Theoretical Framework
We apply queer theory to inform the research and design of empowerment in creative computing spaces. We are inspired by the concepts of “becoming” and “performativity,” which emphasize that identity is not a fixed, natural truth but a non-linear and evolving process by which self is rendered intelligible through material and relational acts of differentiation (Deleuze & Guattari, 1987; Butler, 1991; Goffman, 1956)—including, in our view, computational self-expression. We integrate these concepts with theories of embodied cognition (Lakoff and Johnson, 1980; Johnson, 1987) and sociocultural learning theory (Vygotsky, 1978) to explain how creative computing affords unique ways to navigate and express fluid, unstable, or community identities.
Methods
Over the past two years, we have hosted two 8-day interdisciplinary arts residencies for ~15 high school students to make projects combining poetry, visual art, and physical computing. We collected pre/post surveys, instructor debriefs, photos of artifacts, video reflections, and post-study interviews. We chose three pedagogical tools to investigate because the facilitation team noticed their embodied expressive affordances: a tangible programming language (touchBase), radial diagramming, and theater games. We thematically coded the photos and interviews to understand how these tools helped students reflect on, represent, and feel at home in their embodied selves.
Results
The ways the tools engaged with the physical space was essential to their affordances in the learning environment. Intentionally choosing the theater games according to students’ socioemotional and epistemic needs eased learners into collaboration, participation, and computing. The games promoted vulnerability from typically quiet students and provided opportunities for learners to use their bodies to form subversive and creative representations of physical computing concepts.
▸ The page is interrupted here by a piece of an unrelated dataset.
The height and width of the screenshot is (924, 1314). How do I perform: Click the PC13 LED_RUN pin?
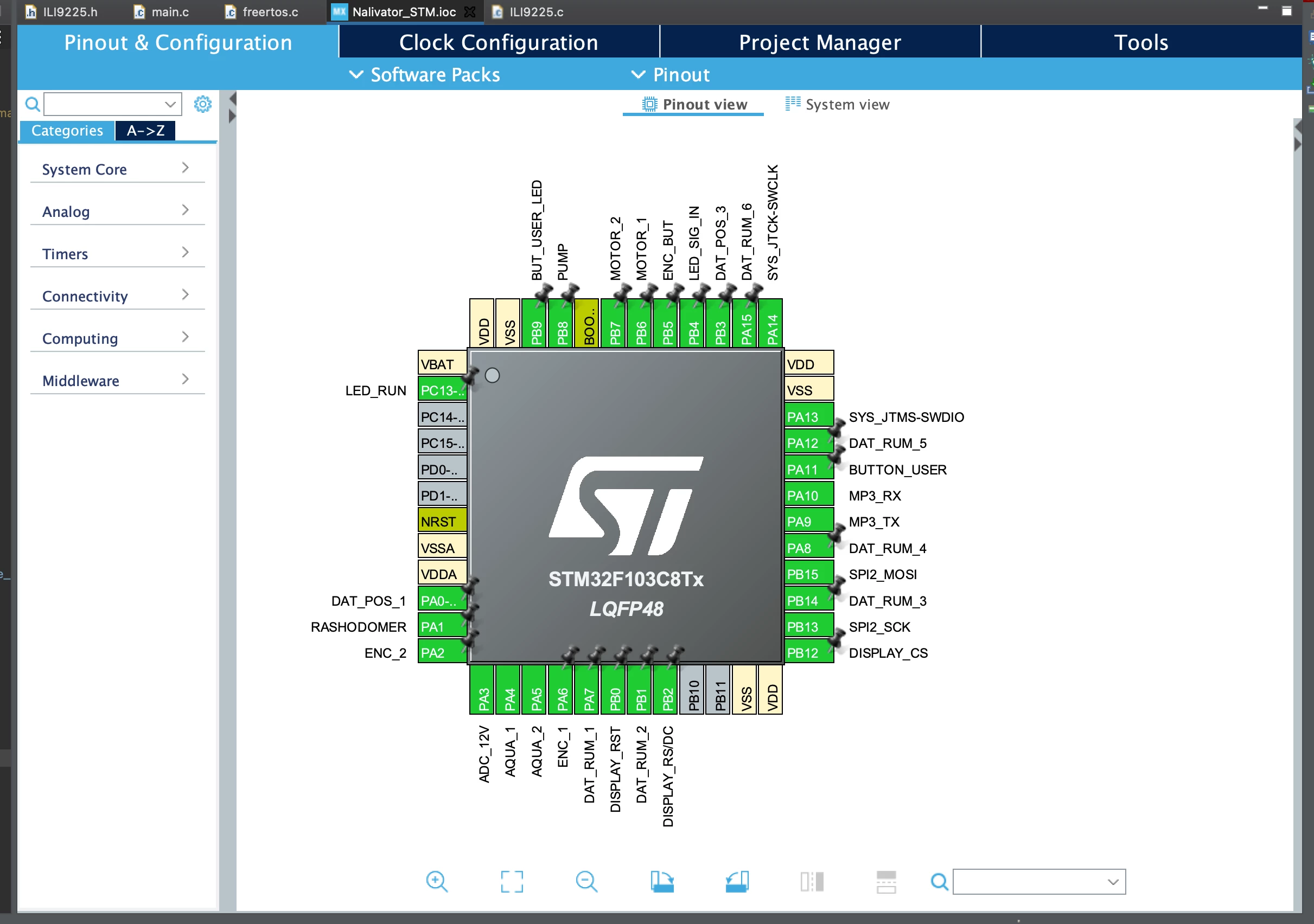tap(442, 390)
Furthermore, the upright, writable surfaces of paper radial diagramming and whiteboard touchBase required groups of learners to stand together around the tools with writing instruments, prompting them to make sense of the tools and their project ideas through ad-hoc collaborative movements, annotations, and sketches.
Significance
This work contributes to our understanding of how embodied characteristics of pedagogical tools can facilitate opportunities for computational empowerment in both collaborative and safe ways.